Extracted records:
* * *
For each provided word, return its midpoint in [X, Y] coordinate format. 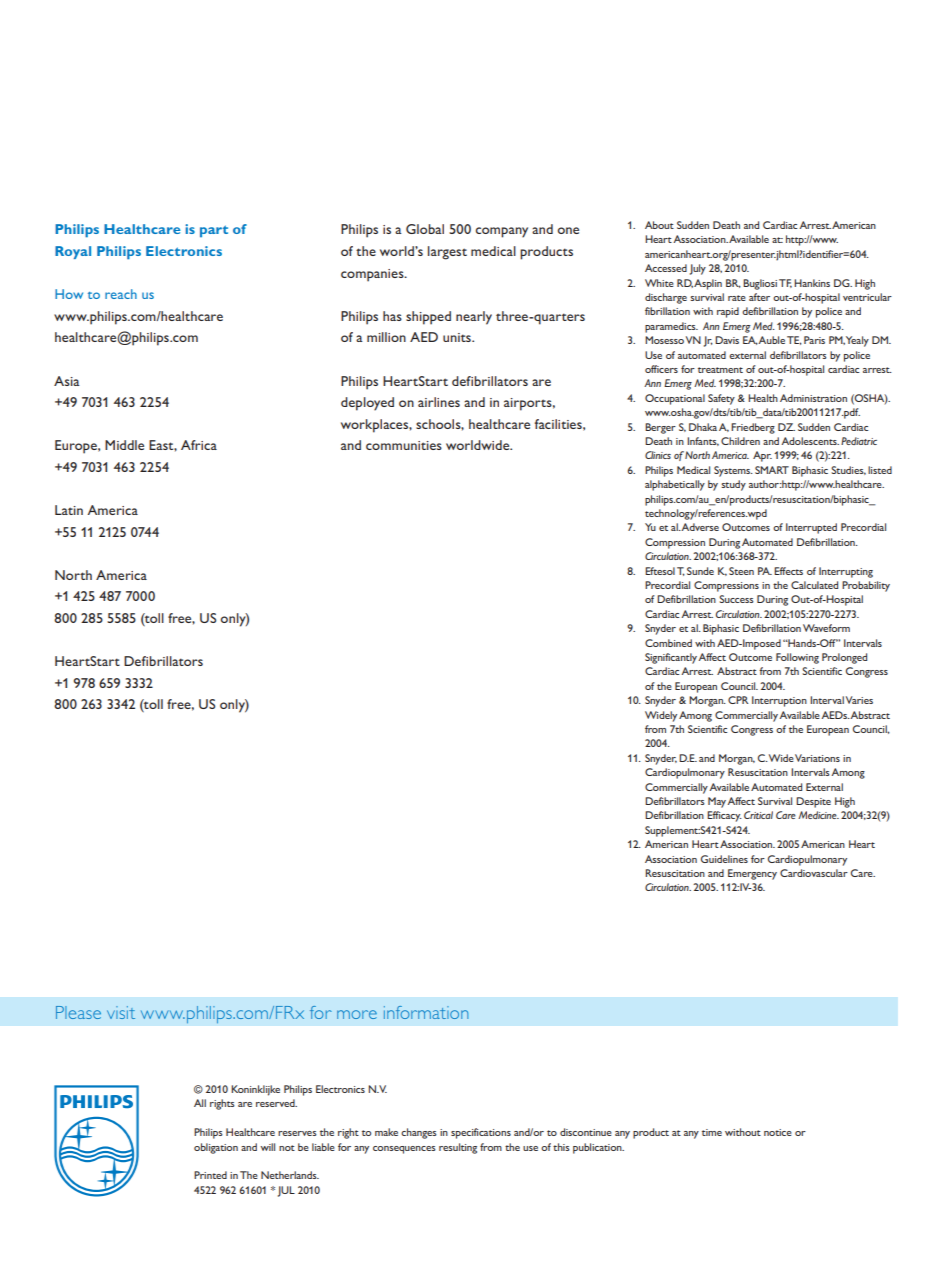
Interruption [779, 701]
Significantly [671, 658]
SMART [772, 470]
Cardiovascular [814, 873]
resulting [458, 1148]
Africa [199, 445]
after [759, 297]
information [426, 1012]
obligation [216, 1148]
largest [447, 253]
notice [778, 1132]
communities [404, 445]
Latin [69, 510]
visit [121, 1012]
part [214, 231]
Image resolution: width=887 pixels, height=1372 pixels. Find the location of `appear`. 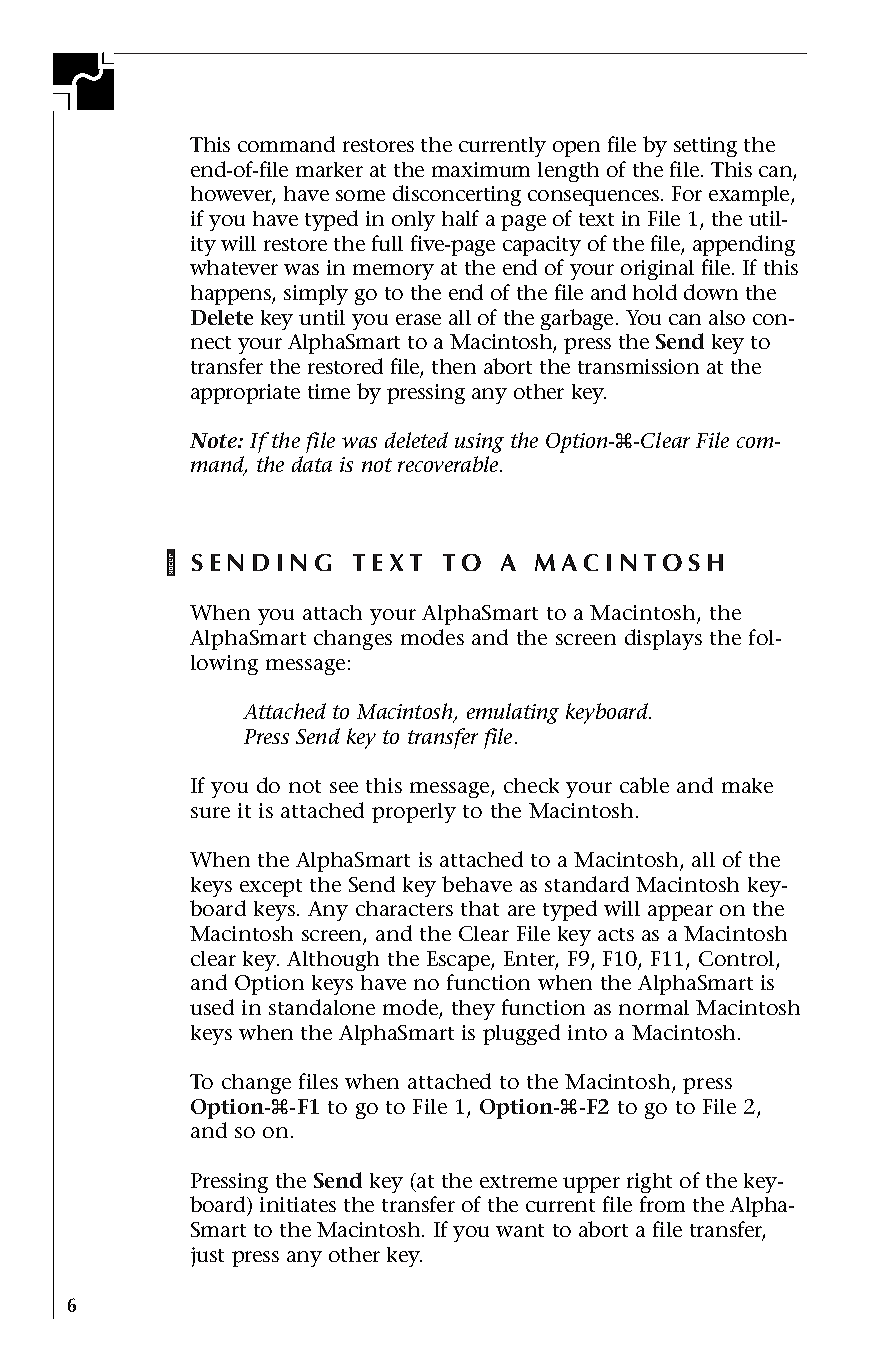

appear is located at coordinates (680, 913).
* * *
Exercise requirements: Rewrite these lines with "midpoint" changed to "center point" and everything else kept the same. Omit the pictures from your answer.

Reply:
For each provided word, return its center point in [X, Y] coordinate format. 
Interruption [779, 701]
Significantly [671, 658]
SMART [772, 470]
Cardiovascular [814, 873]
resulting [458, 1148]
Africa [199, 445]
after [759, 297]
information [426, 1012]
obligation [216, 1148]
largest [447, 253]
notice [778, 1132]
communities [404, 445]
Latin [69, 510]
visit [121, 1012]
part [214, 231]
Image resolution: width=887 pixels, height=1372 pixels. Find the location of `appear`. 

appear is located at coordinates (680, 913).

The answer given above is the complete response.